▸ Work to do
Format the lines of the entries below as a Markdown table with the columns "Row" and "Line", covering everything from the line containing "Where should I" down to the end of the entries, skipping blank lines. Leave the pictures out of the answer.

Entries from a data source
++++++++
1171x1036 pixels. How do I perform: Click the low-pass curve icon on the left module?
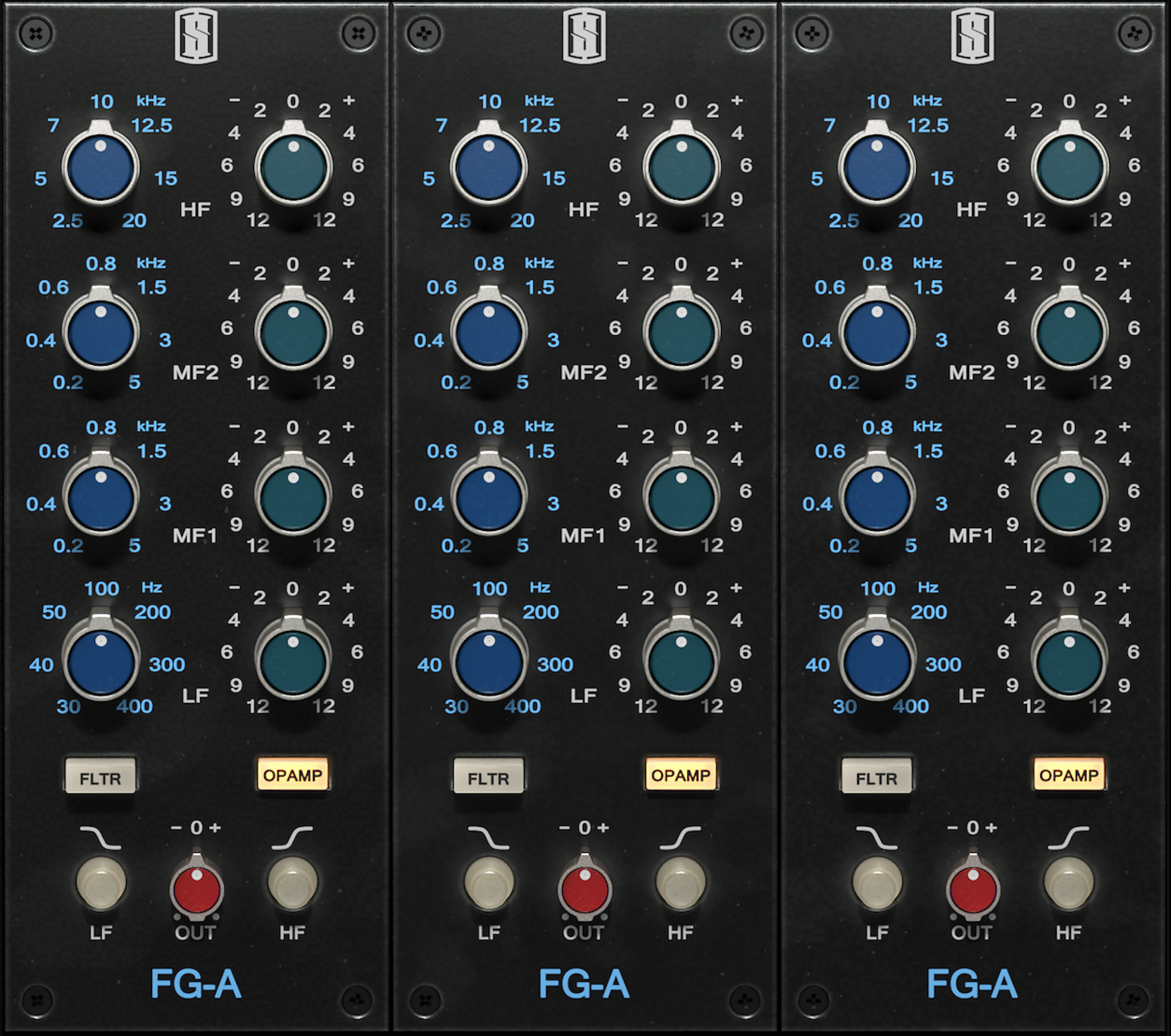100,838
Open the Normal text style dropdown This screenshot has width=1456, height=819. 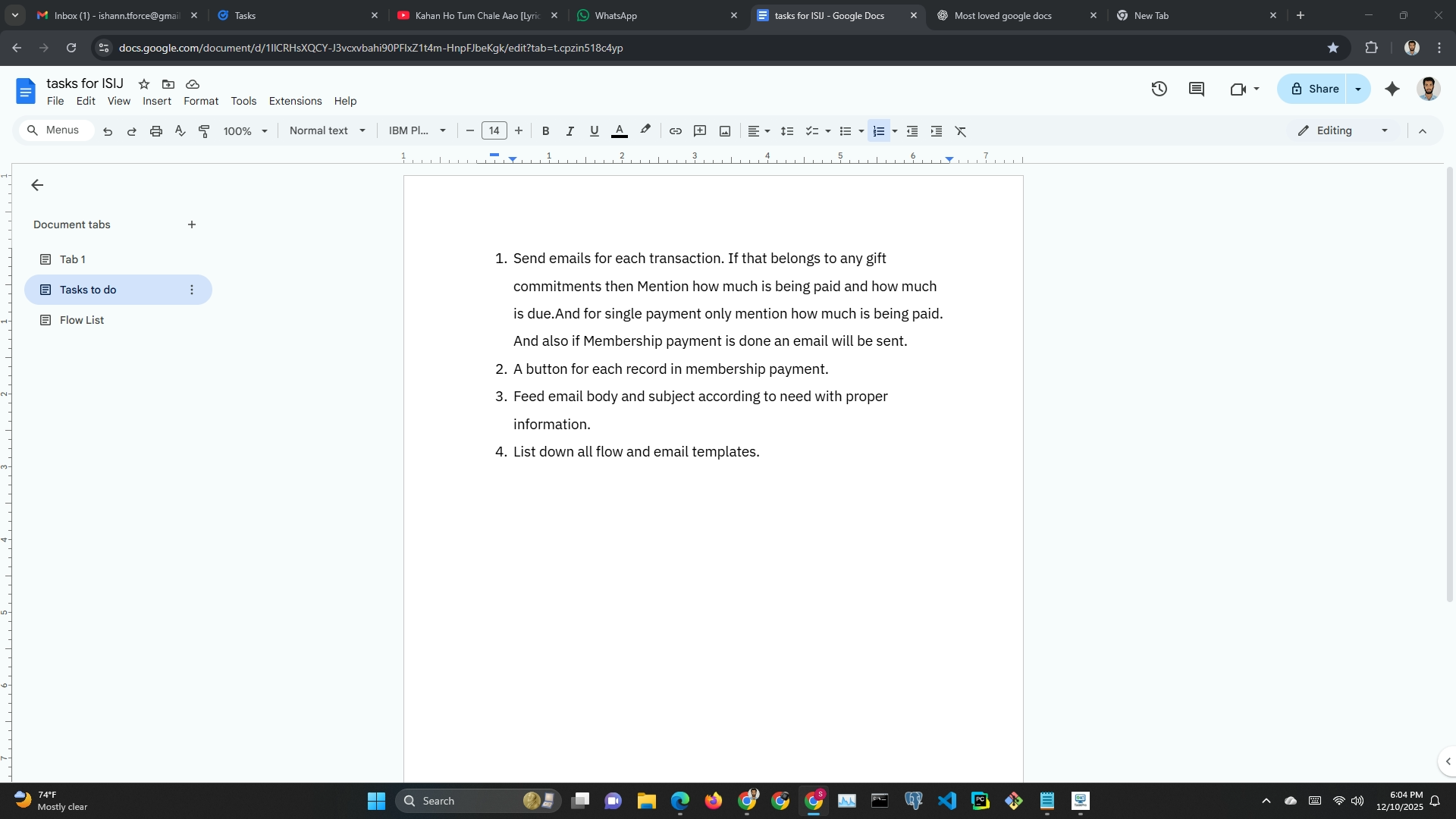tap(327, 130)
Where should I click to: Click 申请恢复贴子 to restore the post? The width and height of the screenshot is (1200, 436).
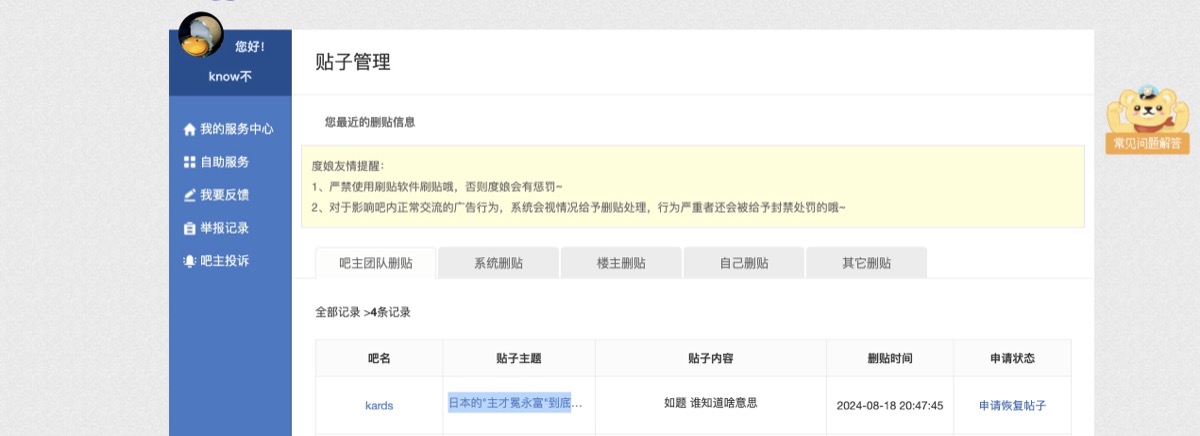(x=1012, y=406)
++++++++
▸ Complete response
| Row | Line |
|---|---|
| 1 | Where should I click to: Click 申请恢复贴子 to restore the post? The width and height of the screenshot is (1200, 436). |
| 2 | (x=1012, y=406) |